President Trump’s recent executive orders regarding unemployment insurance and payroll taxation have had little impact so far, The Washington Post reports. Among all fifty states, only Arizona has begun distributing the additional $300 per week unemployment insurance benefit provided for in those orders in replacement of the expired $600 per week. Thirteen other states have been approved, some of which have also decided to pitch in a further $100 per week contemplated by the order. Other states are still applying or deciding whether to apply, while South Dakota has refused the benefits entirely. Meanwhile, the Federal Emergency Management Agency, which manages the disaster relief fund from which the new benefits are to come, has suggested that the money may run out after only three weeks. Dozens of major employers have indicated that Trump’s payroll tax order, which defers tax obligations through the end of the year but does not cancel them, is logistically and technically “unworkable,” suggesting that they will not stop deducting the taxes from workers’ paychecks regardless of the order. There has been little progress toward another piece of federal COVID-19 relief legislation since Trump issued these orders two weeks ago.

Average CEO pay reached its highest level in seven years in 2019 at $21.9 million, for a ratio to average worker pay of 320-to-1, according to an Economic Policy Institute study discussed in The Washington Post. Since 1978, inflation-adjusted CEO compensation rose 1,167 percent, compared to 13.7 percent for the typical worker. The report used a “realized” approach to calculating executive compensation that values stock awards when they become vested and options when they are cashed rather than as of the date each is granted to the CEO. Report author Larry Mishel suggested that the latter approach often leads to undervaluation of CEO compensation, of which stocks typically comprise a larger share than cash. While some companies have touted modest cuts to CEO’S base salaries in response to COVID-19, a strong stock market may counteract these decreases, leading to a further overall increase in CEO compensation in 2020.

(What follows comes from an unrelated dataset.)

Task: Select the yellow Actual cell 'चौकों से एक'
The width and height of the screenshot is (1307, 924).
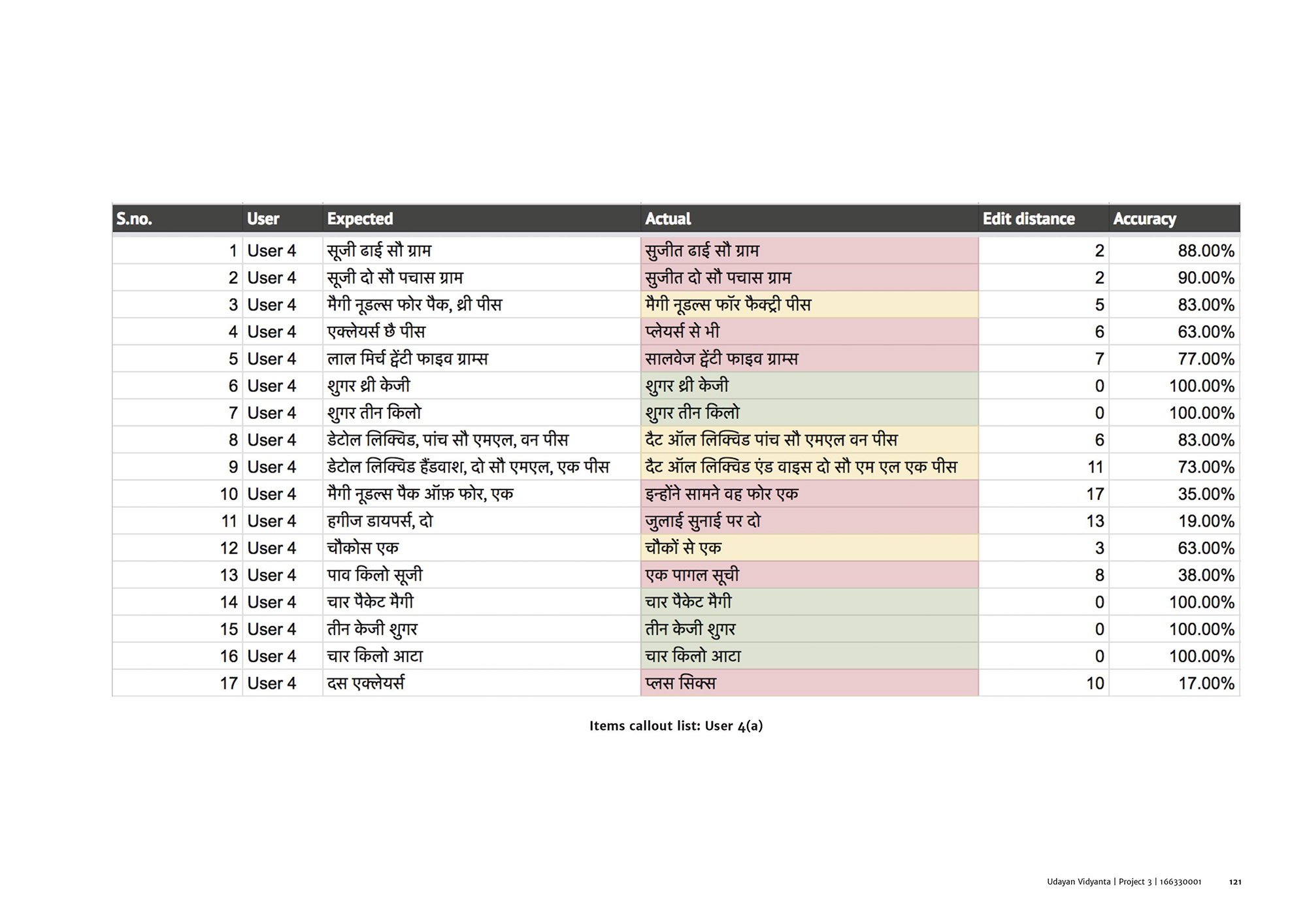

Five big tech companies—Alphabet (Google’s parent), Amazon, Apple, Facebook, and Microsoft—now comprise fully twenty percent of the stock market’s total value, The New York Times details. These companies were already thriving, but the COVID-19 pandemic has only brought them to new heights as online retail and advertisement traffic have boomed. Some competition experts maintain that this concentration of power in a few companies is even greater than that of the late 1800’s that led to the first antitrust laws. In 1929, Sears and A & P accounted for 3% of all retail sales, while today Walmart and Amazon jointly account for 15%. High concentration in the tech sector may also depress wages and increase income inequality.

Brooklyn Friends School, a Quaker school in Brooklyn, New York, is attempting to bust a recently-formed teachers union by taking advantage of a new National Labor Relations Board ruling, New York One recounts. Trump’s NLRB has held that it does not have jurisdiction over religious institutions, overturning an Obama-era precedent, but the relevance of that ruling to BFS is still unclear. The school argues that union representation is inconsistent with its ability to practice its Quaker values and honor “the individual’s inner light.” The teachers, represented by UAW Local 2110, are opposing BFS’s petition to the NLRB, while outraged parents have begun a letter-writing campaign in support of the union.

Sanitation workers in Virginia Beach, Virginia say they will “stand down” until they receive hazard pay. The workers say they have not received hazard pay in spite of their designation as first responders and approval by the city council. The city manager says hazard pay is on the way. The stand-down has led to cancellation of previously planned curbside trash pick-ups, but recycling is still available. As one worker put it, “I want them to know that trash is what we do, it’s not who we are.”

COVID-19 continues to spread in Mississippi poultry plants as union leaders decry the risks of processing line speed-ups, according to the Mississippi Center for Investigative Reporting. The Tyson Foods and Wayne Farms poultry-processing plants in Forest and Laurel, Mississippi have received special waivers to increase speeds during the pandemic in spite of a history of injuries, OSHA violations, and COVID-19 outbreaks. High absenteeism has only compounded the risks posed to remaining workers by the heightened speeds. Last year, a wave of ICE raids rolled through Mississippi poultry-processing plants, devastating local communities while also leaving fewer workers available in its wake. Poultry workers in non-citizen or mixed-status households, many of whom lack health insurance, have been particularly hard-hit by COVID-19. Although the plants now provide basic PPE after weeks of failing to do so, social distancing remains impractical on the line.